CNN算法实战系列03 | DenseNet121算法实战与解析

一、前置知识

1、知识总结

相比 ResNet50V2 的优化点:

  • DenseNet121:密集连接(Dense Connectivity),每一层的输入包含前面所有层的输出,特征复用更充分
  • 数据增强:增加随机水平翻转、颜色抖动,提升泛化能力
  • 学习率调度:使用 CosineAnnealing 余弦退火策略,避免学习率突变
  • 标签平滑:Label Smoothing 防止过拟合
  • 权重初始化:Kaiming 初始化加速收敛

二、代码实现

1、准备工作

1.1.设置GPU

复制代码
import torch
import torch.nn as nn
from torchvision import transforms, datasets
import os,PIL,pathlib,warnings
warnings.filterwarnings("ignore")             #忽略警告信息

device = torch.device("cuda" if torch.cuda.is_available() else "cpu")
device

device(type='cuda')

1.2 导入数据(增加数据增强)

复制代码
data_dir = './data/day01'

# 训练集:增加数据增强
train_transforms = transforms.Compose([
    transforms.Resize([224, 224]),
    transforms.RandomHorizontalFlip(p=0.5),          # 随机水平翻转
    transforms.ColorJitter(brightness=0.2,            # 颜色抖动
                           contrast=0.2,
                           saturation=0.1),
    transforms.ToTensor(),
    transforms.Normalize(
        mean=[0.485, 0.456, 0.406],
        std=[0.229, 0.224, 0.225])
])

# 测试集:仅做标准化
test_transforms = transforms.Compose([
    transforms.Resize([224, 224]),
    transforms.ToTensor(),
    transforms.Normalize(
        mean=[0.485, 0.456, 0.406],
        std=[0.229, 0.224, 0.225])
])

# 先用统一 transform 加载全部数据(获取类别信息和总样本数)
total_data = datasets.ImageFolder(data_dir, transform=train_transforms)
total_data

Dataset ImageFolder
    Number of datapoints: 1661
    Root location: ./data/day01
    StandardTransform
Transform: Compose(
               Resize(size=[224, 224], interpolation=bilinear, max_size=None, antialias=True)
               RandomHorizontalFlip(p=0.5)
               ColorJitter(brightness=(0.8, 1.2), contrast=(0.8, 1.2), saturation=(0.9, 1.1), hue=None)
               ToTensor()
               Normalize(mean=[0.485, 0.456, 0.406], std=[0.229, 0.224, 0.225])
           )

total_data.class_to_idx

{'0Normal': 0, '2Mild': 1, '4Severe': 2}

1.3.划分数据集

复制代码
train_size = int(0.8 * len(total_data))
test_size  = len(total_data) - train_size
train_dataset, test_dataset = torch.utils.data.random_split(total_data, [train_size, test_size])

# 测试集使用无增强的 transform
test_dataset.dataset = datasets.ImageFolder(data_dir, transform=test_transforms)
# 保留训练集的增强
train_dataset.dataset = datasets.ImageFolder(data_dir, transform=train_transforms)

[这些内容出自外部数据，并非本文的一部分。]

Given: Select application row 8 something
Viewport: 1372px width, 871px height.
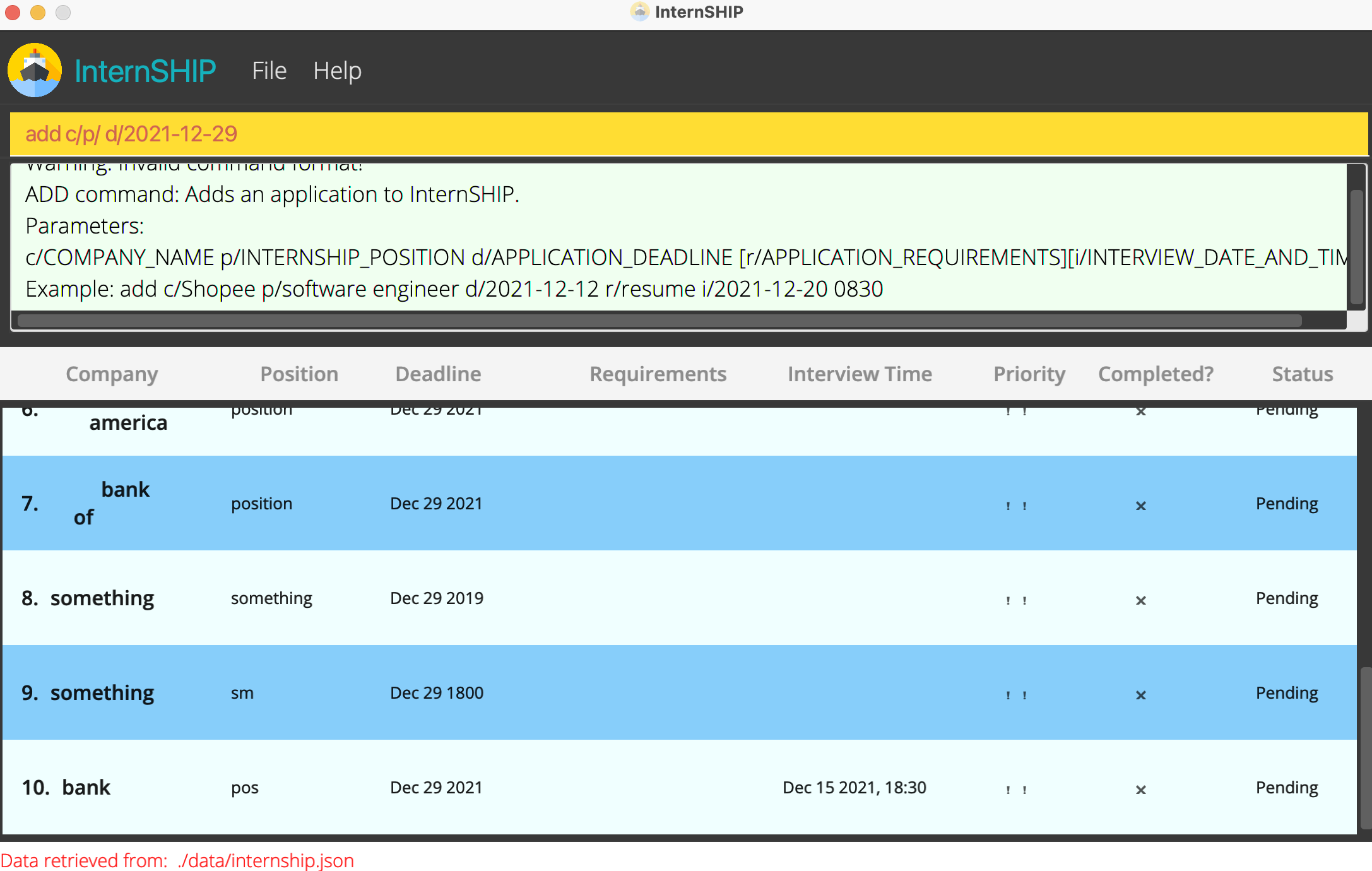Looking at the screenshot, I should [678, 598].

batch_size = 8  # DenseNet 参数效率高,可以适当增大 batch_size

train_dl = torch.utils.data.DataLoader(train_dataset,
                                       batch_size=batch_size,
                                       shuffle=True,
                                       num_workers=0)
test_dl = torch.utils.data.DataLoader(test_dataset,
                                      batch_size=batch_size,
                                      num_workers=0)

for X, y in test_dl:
    print("Shape of X [N, C, H, W]: ", X.shape)
    print("Shape of y: ", y.shape, y.dtype)
    break

Shape of X [N, C, H, W]:  torch.Size([8, 3, 224, 224])
Shape of y:  torch.Size([8]) torch.int64

2、搭建模型

2.1.搭建DenseNet121模型

DenseNet121 结构:

|-------------|----|------|
| Dense Block | 层数 | 输出通道 |
| Block 1 | 6 | 256 |
| Block 2 | 12 | 512 |
| Block 3 | 24 | 1024 |
| Block 4 | 16 | 1024 |

复制代码
import torch.nn.functional as F

class _DenseLayer(nn.Module):
    """DenseNet 单层:瓶颈结构 (BN→ReLU→1x1Conv→BN→ReLU→3x3Conv)"""
    def __init__(self, in_channels, growth_rate, bn_size=4):
        super(_DenseLayer, self).__init__()
        self.bn1   = nn.BatchNorm2d(in_channels)
        self.relu1 = nn.ReLU(inplace=True)
        self.conv1 = nn.Conv2d(in_channels, bn_size * growth_rate,
                               kernel_size=1, stride=1, bias=False)
        self.bn2   = nn.BatchNorm2d(bn_size * growth_rate)
        self.relu2 = nn.ReLU(inplace=True)
        self.conv2 = nn.Conv2d(bn_size * growth_rate, growth_rate,
                               kernel_size=3, stride=1, padding=1, bias=False)

    def forward(self, x):
        out = self.conv1(self.relu1(self.bn1(x)))
        out = self.conv2(self.relu2(self.bn2(out)))
        return out


class _DenseBlock(nn.ModuleDict):
    """Dense Block:包含多个 DenseLayer,每层输入为前面所有层输出的拼接"""
    def __init__(self, num_layers, in_channels, growth_rate, bn_size=4):
        super(_DenseBlock, self).__init__()
        for i in range(num_layers):
            layer = _DenseLayer(
                in_channels=in_channels + i * growth_rate,
                growth_rate=growth_rate,
                bn_size=bn_size
            )
            self.add_module('denselayer%d' % (i + 1), layer)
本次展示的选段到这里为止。